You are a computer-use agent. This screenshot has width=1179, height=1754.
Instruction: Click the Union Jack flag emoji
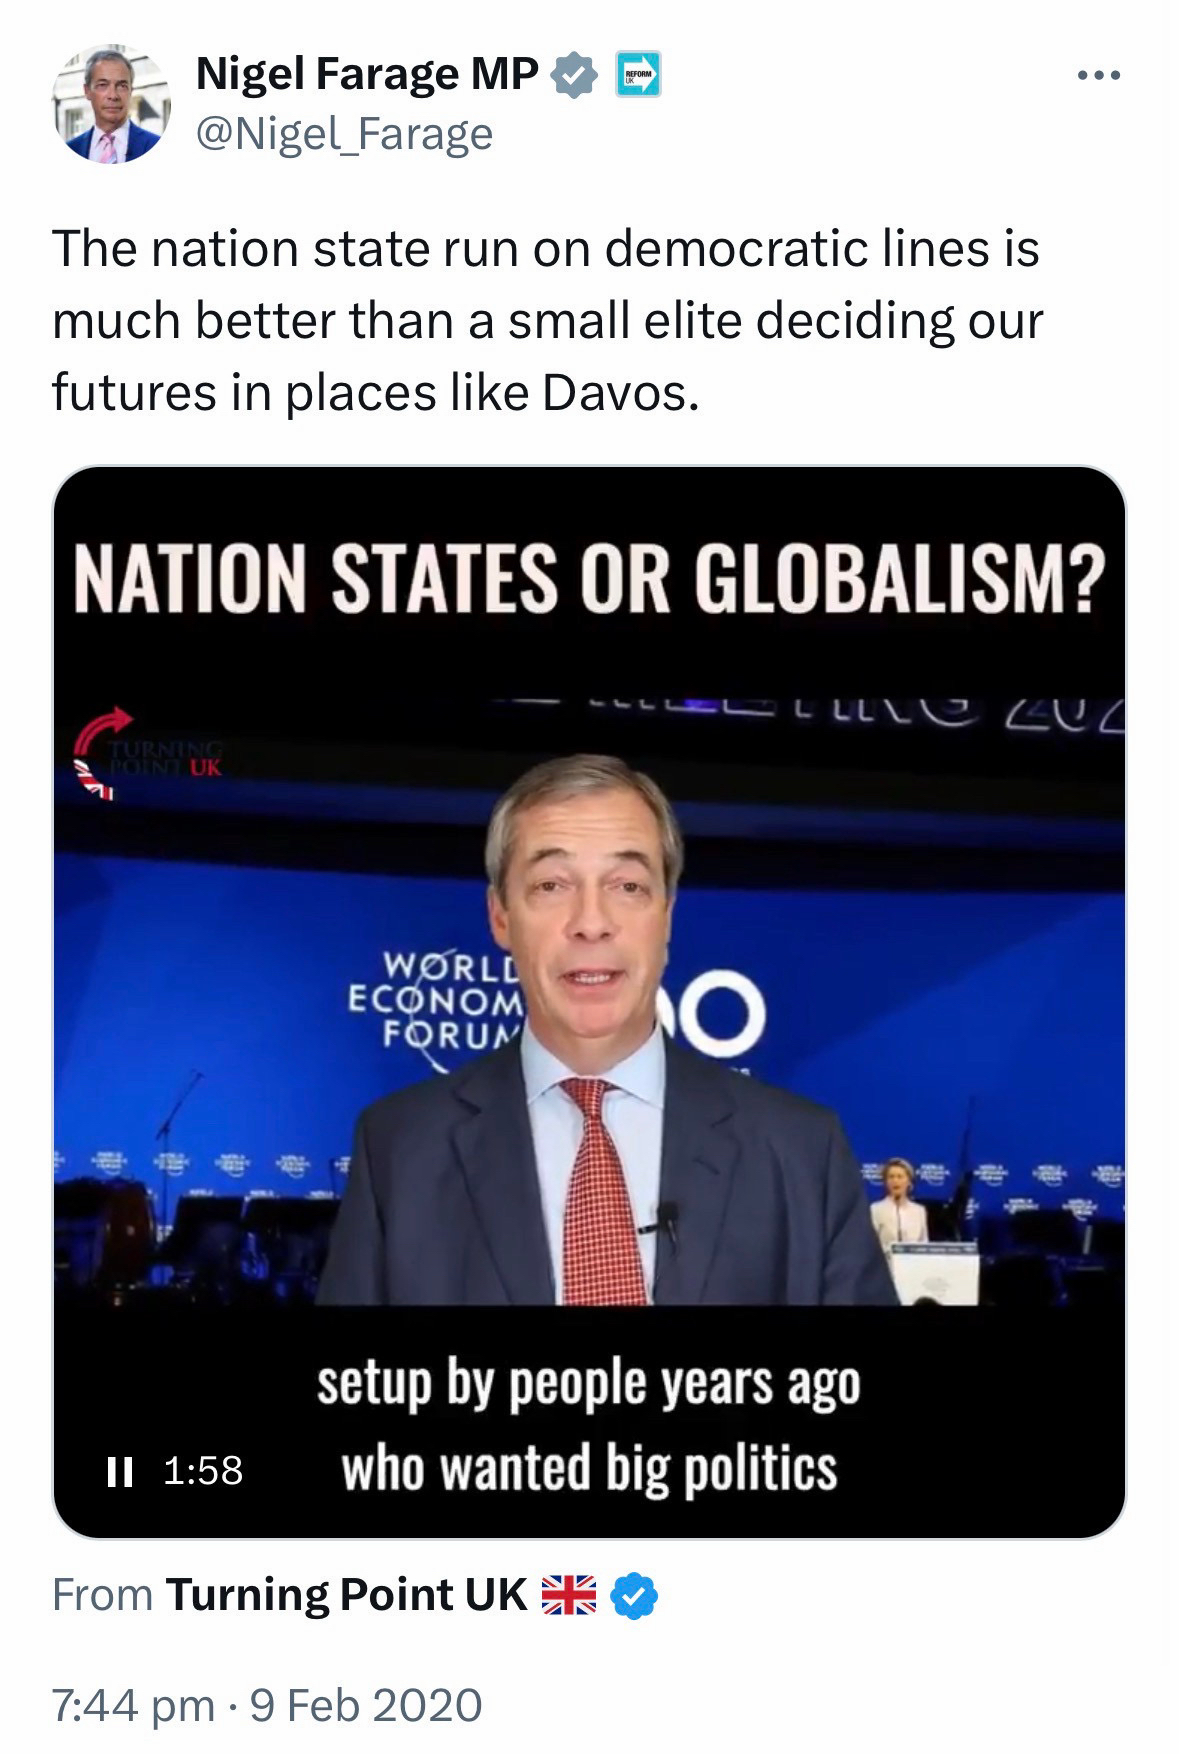coord(568,1595)

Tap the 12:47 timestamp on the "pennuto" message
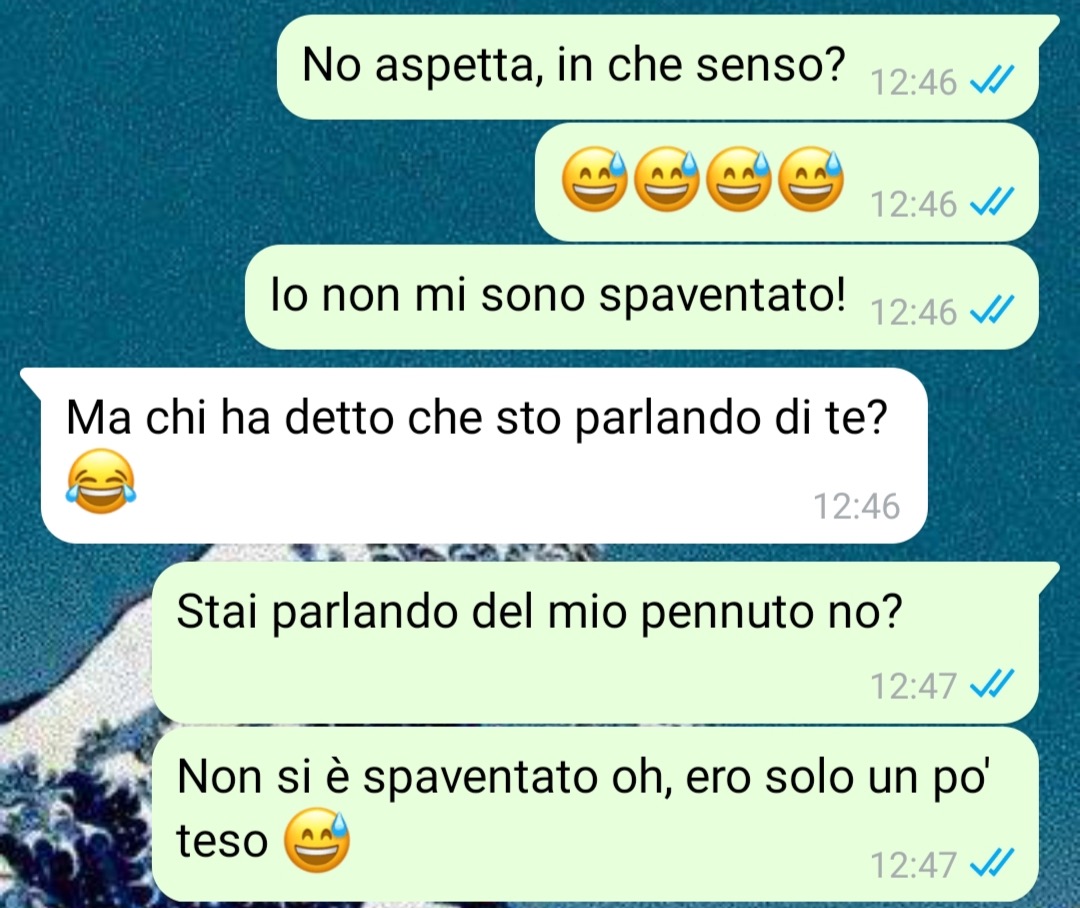(x=913, y=685)
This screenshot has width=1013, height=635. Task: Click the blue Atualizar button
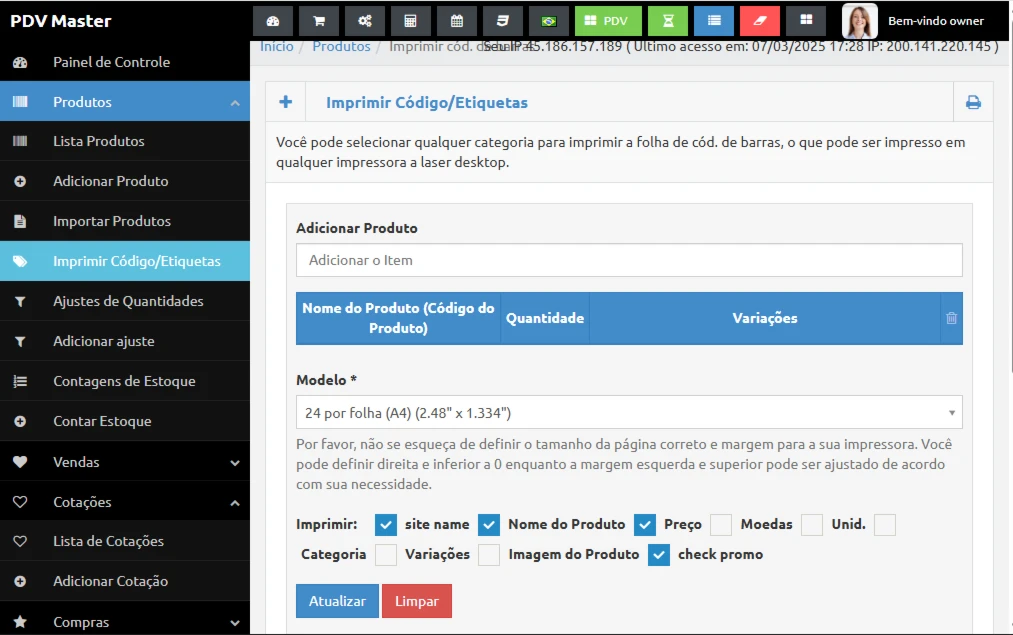(337, 601)
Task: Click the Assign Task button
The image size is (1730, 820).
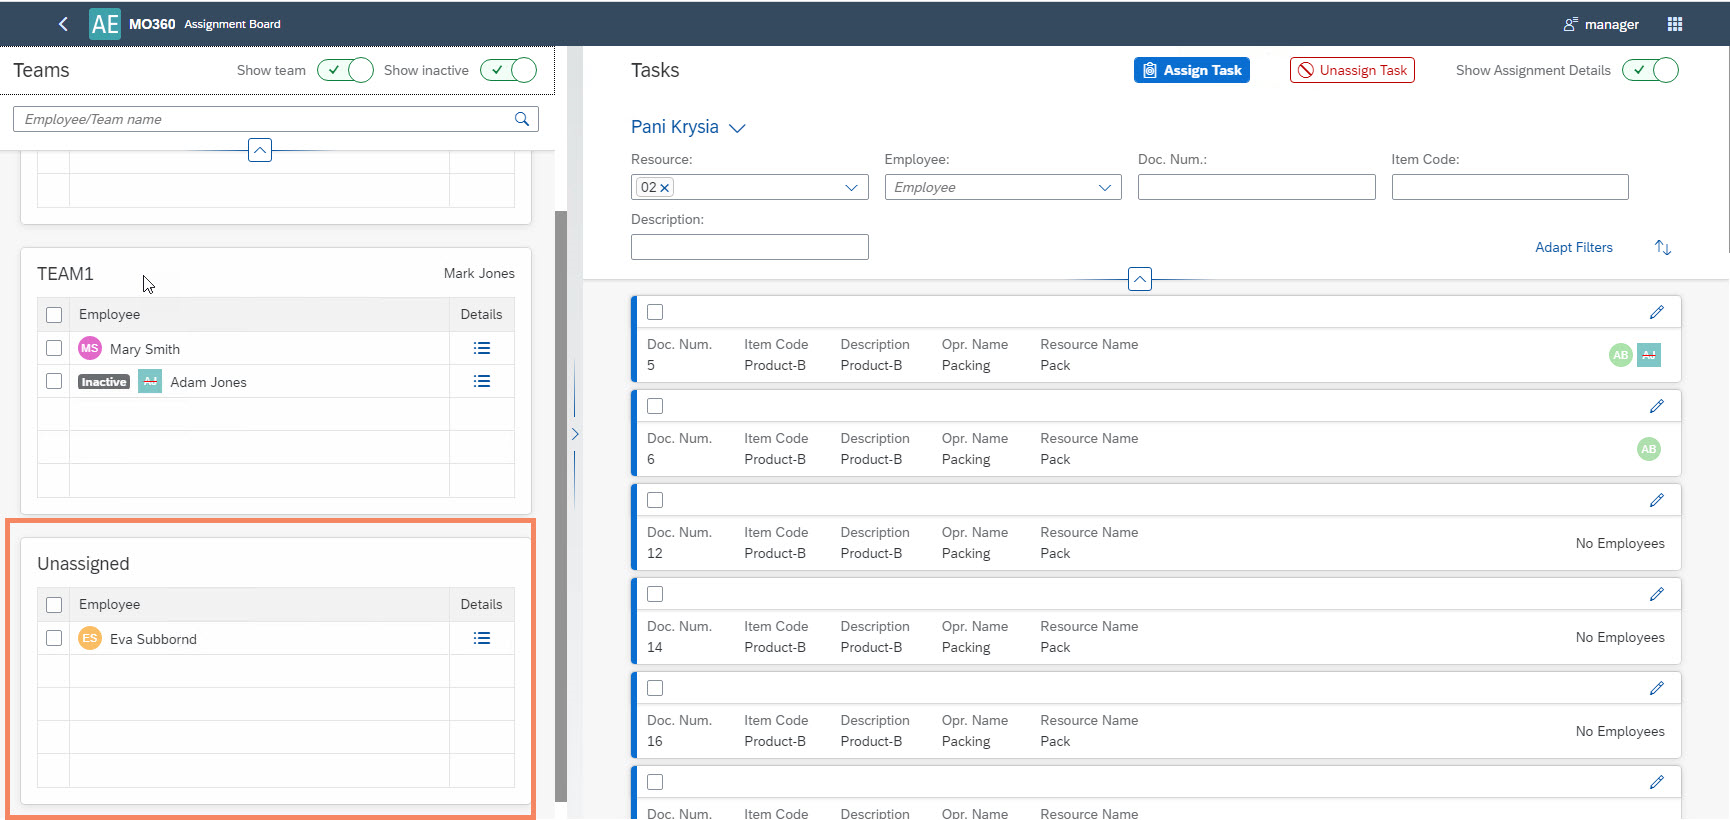Action: point(1191,70)
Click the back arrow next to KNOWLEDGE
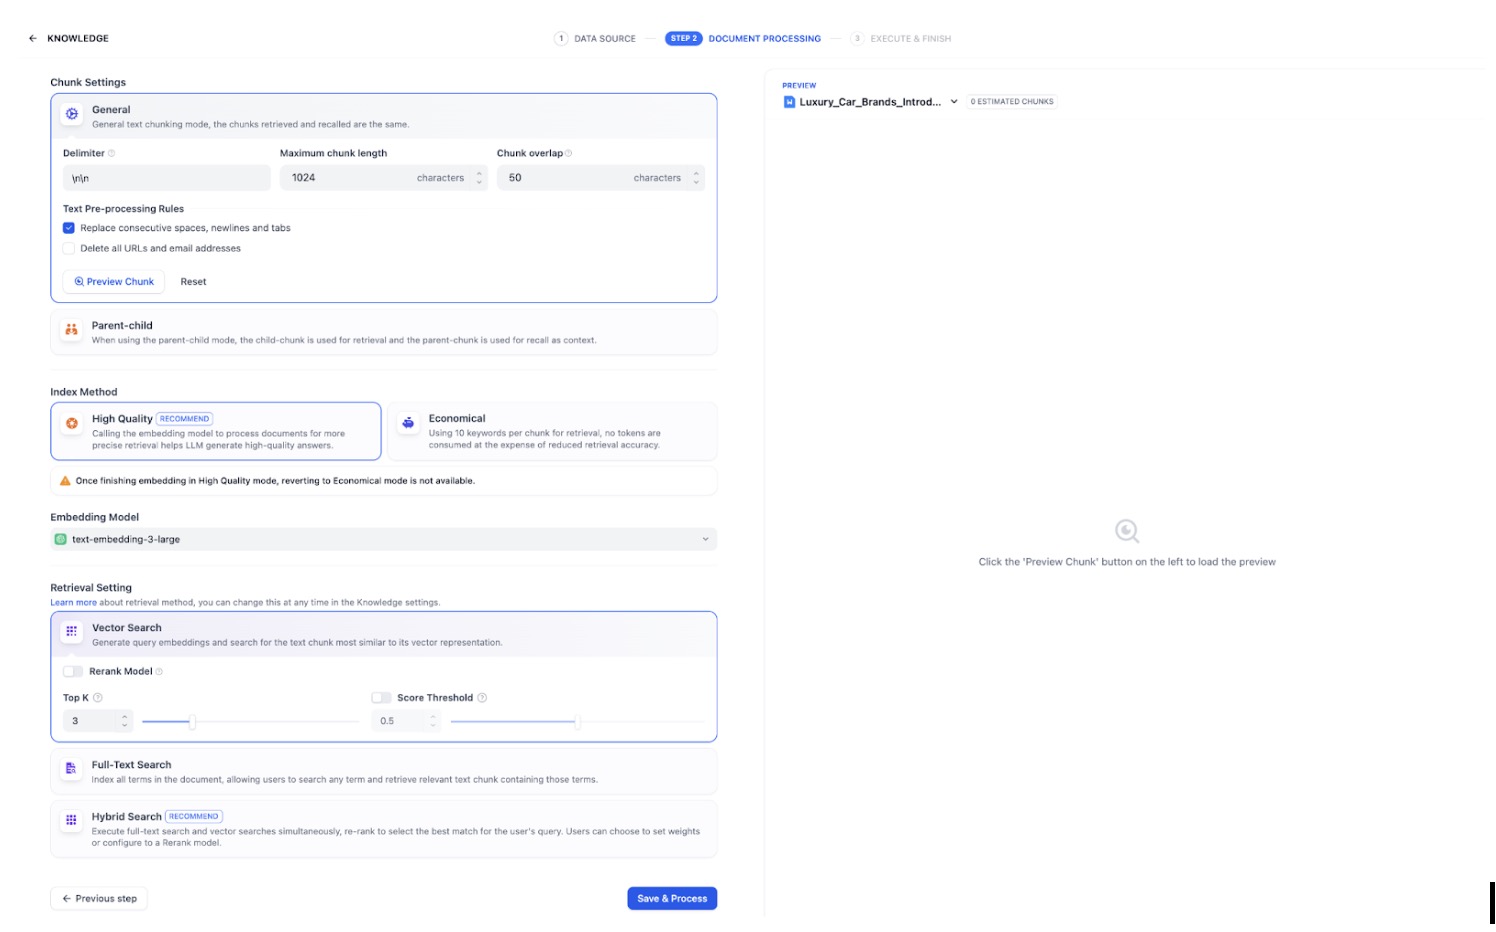The height and width of the screenshot is (932, 1496). (33, 39)
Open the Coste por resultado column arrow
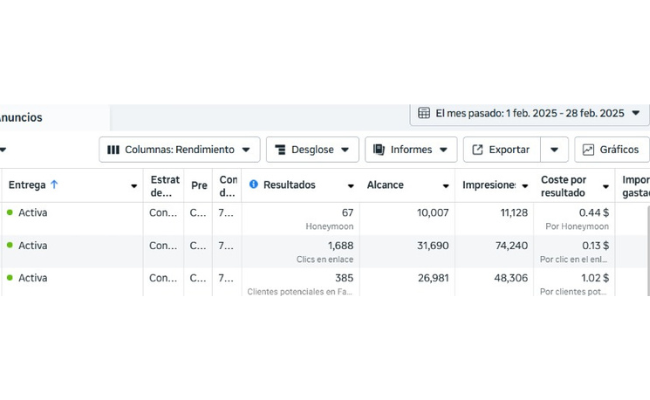This screenshot has width=650, height=400. [605, 186]
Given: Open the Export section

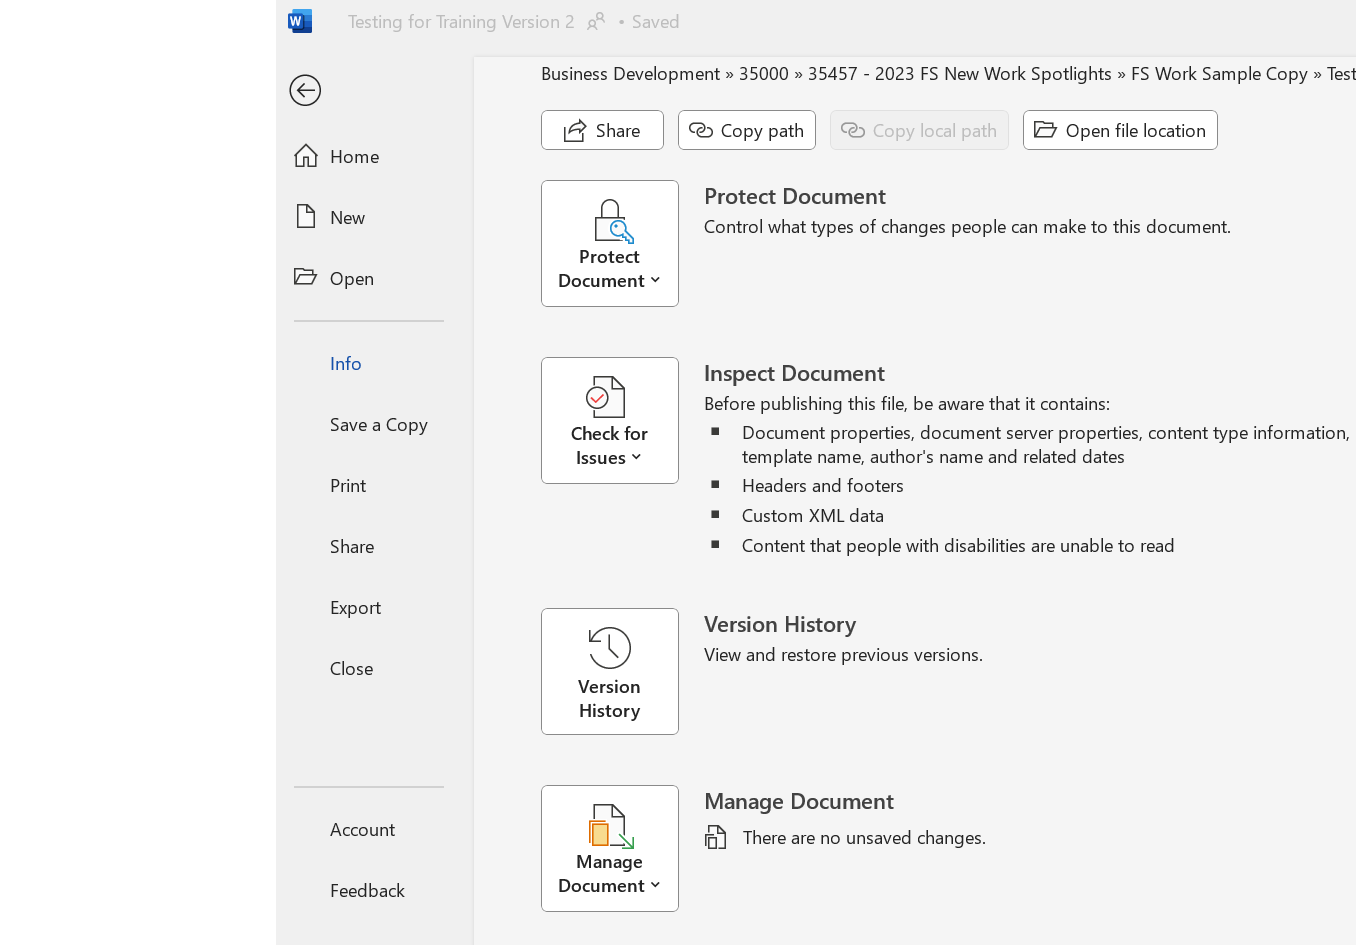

------------

> _What the task asks_: Turn the entries above into a numbered list, with one line per item and no blank lines. Leave the pictures out of your answer.

> _Exercise answer_:
1. You are a computer-use agent. This screenshot has width=1179, height=1754.
2. Instruction: Click the Union Jack flag emoji
3. coord(568,1595)
4. Tap the 12:47 timestamp on the "pennuto" message
5. (x=913, y=685)
6. This screenshot has width=1013, height=635. Task: Click the blue Atualizar button
7. (337, 601)
8. Task: Click the Assign Task button
9. The image size is (1730, 820).
10. Action: point(1191,70)
11. Click the back arrow next to KNOWLEDGE
12. The height and width of the screenshot is (932, 1496). (33, 39)
13. Open the Coste por resultado column arrow
14. This screenshot has width=650, height=400. [605, 186]
15. Given: Open the Export section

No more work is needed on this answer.